Bea Palma
29 anos | brasileira
Bea Palma é artista visual, diretora de arte, diretora e poetisa.
Como diretora de arte foi selecionada para o Festival LIBFF (2025) pré classificatório ao OSCAR com o curta "Eu Não Sei Se Vou Ter Que Falar Tudo De Novo" (2023), selecionado para diversos festivais pelo mundo como Cuba, Índia, Itália, Austrália. Nesse mesmo ano recebeu o título de melhor curta documental do Festival Grande Otelo e venceu o melhor filme no Festival Internacional de Cinema da Fronteira com “Você” (2023), dirigido por Elisa Bessa e produzido pela Raccord Produções, vencedor também do prêmio CANAL BRASIL do Festival Curta Cinema (2024). Na publicidade, assinou a direção de arte para marcas como L'Oréal, Garnier México, Lancôme e Vogue.

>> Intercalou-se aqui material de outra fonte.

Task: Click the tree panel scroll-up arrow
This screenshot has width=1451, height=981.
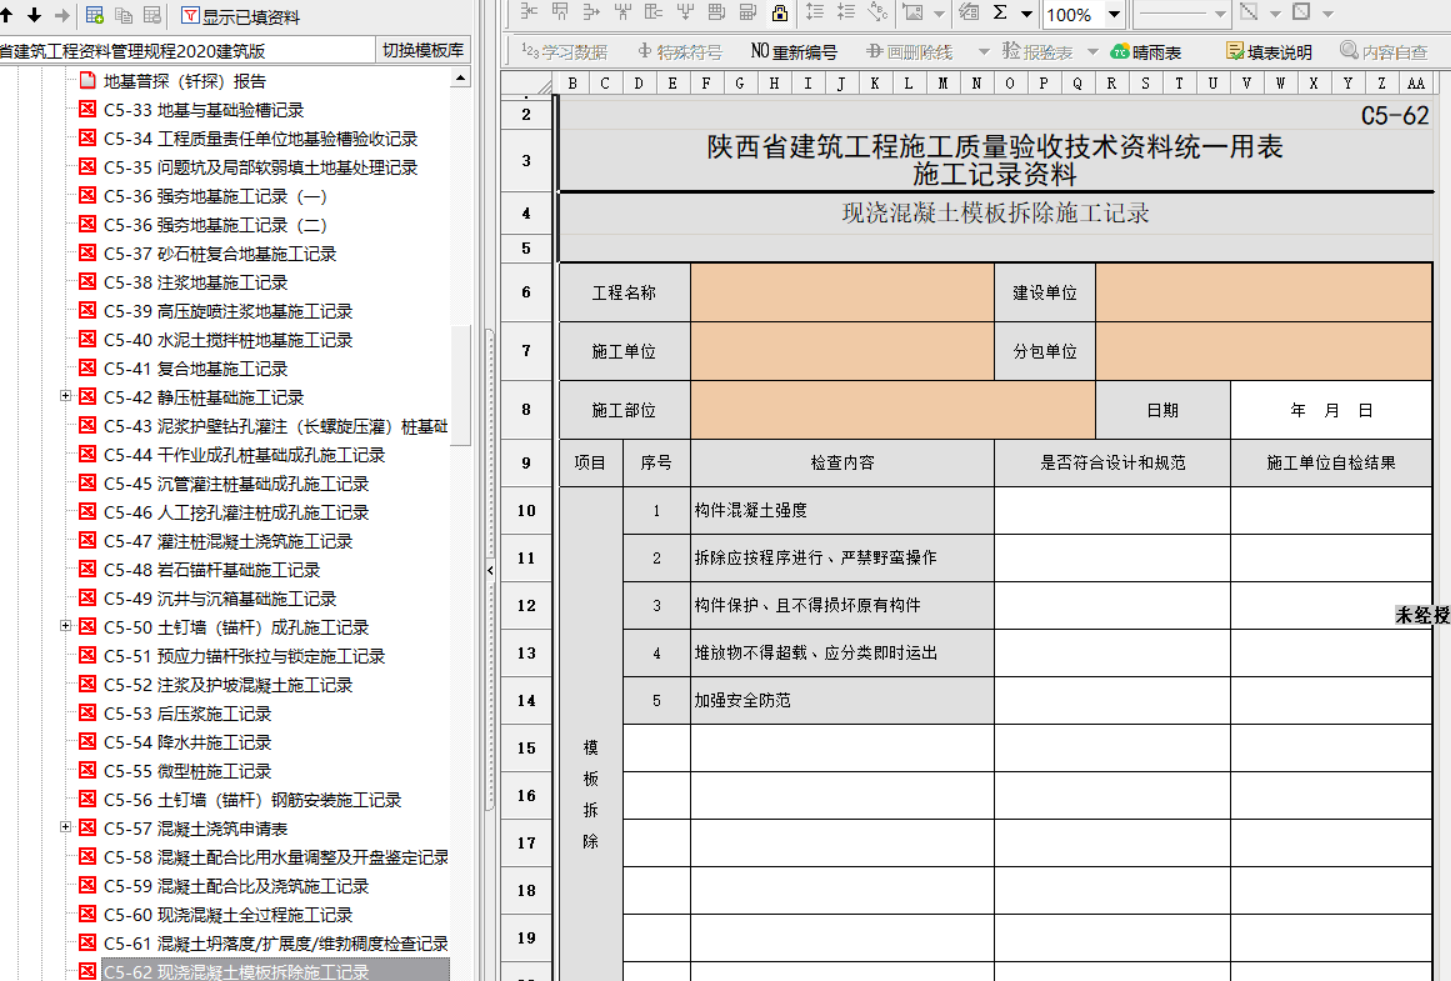Action: (x=460, y=78)
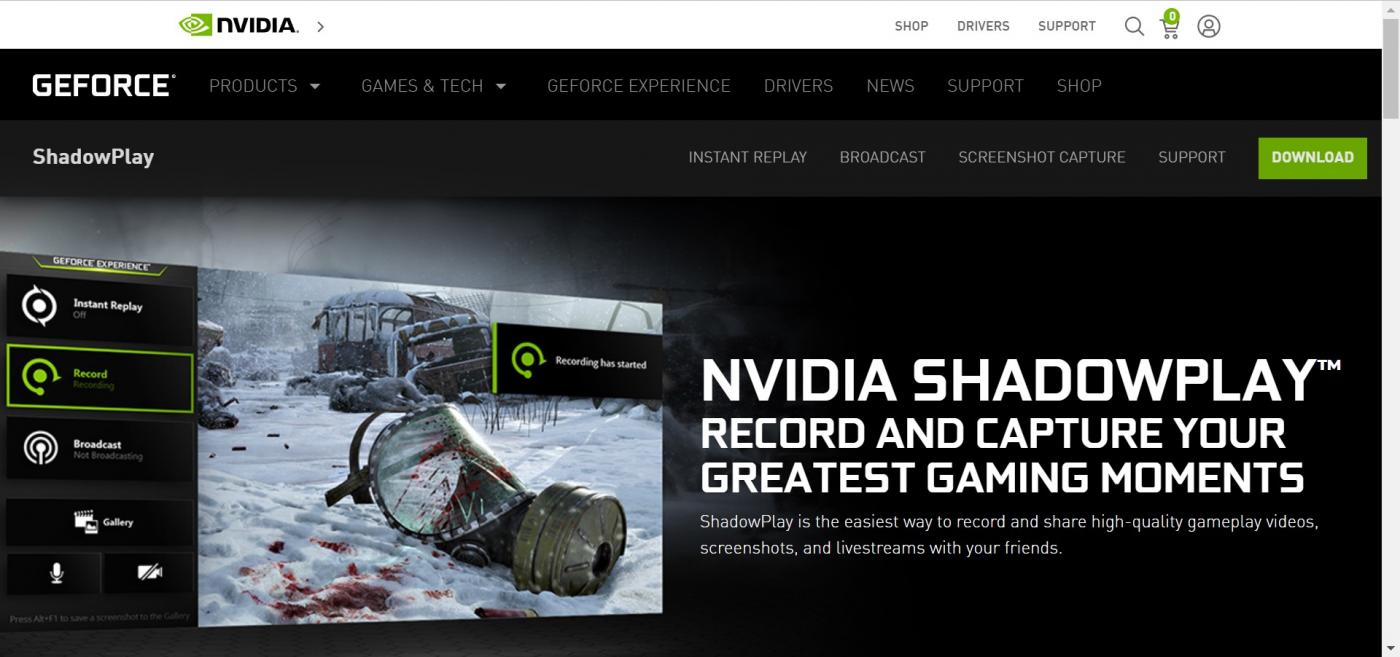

Trabalhou entre novembro de 2023 e 2025 na produtora Unloop Filmes, onde dirigiu diversos projetos institucionais, incluindo o vídeo de inauguração e reabertura do Armazém Utopia (2024) e a minissérie documental sobre a Comunidade do Aço (2024).
Em 2024, codirigiu a campanha de lançamento da La Roche-Posay “Anthelios Ultracover e MelaB3”, estrelada por Preta Gil, Mariana Xavier e a dermatologista Dra. Katleen.
Em 2023, dirigiu a Preta Gil no comercial para Lancôme IDÔLE NOW e duas videoartes da artista plástica Raquel Saliba “Feminino” e “Mitos e Memórias”.
Em 2022, venceu o prêmio de Melhor Videoarte no Salão Internacional de Arte em Portugal com “À Margem do Tempo” com seu primeiro trabalho autoral. Participou também, como escultora, da exposição coletiva na Galeria Tato, em São Paulo, com curadoria de Priscila Arantes, Rejane Cintrão e Shannon Botelho. Atualmente está desenvolvendo a pesquisa "Entidade" na qual esculpe divindades inspiradas do seu próprio inconsciente.
Como escritora publicou seu primeiro livro “Fluxo” em 2023 com o lançamento do livro na Livraria Travessa (2024). Foi também selecionada para compor a coletânea anual do Festival Literário da Flip (2023), considerado um dos principais festivais literários da América Latina.
Antes disso Bea iniciou a sua carreira no Direito onde exerceu o ofício até a migração para o mercado artístico após a pandemia.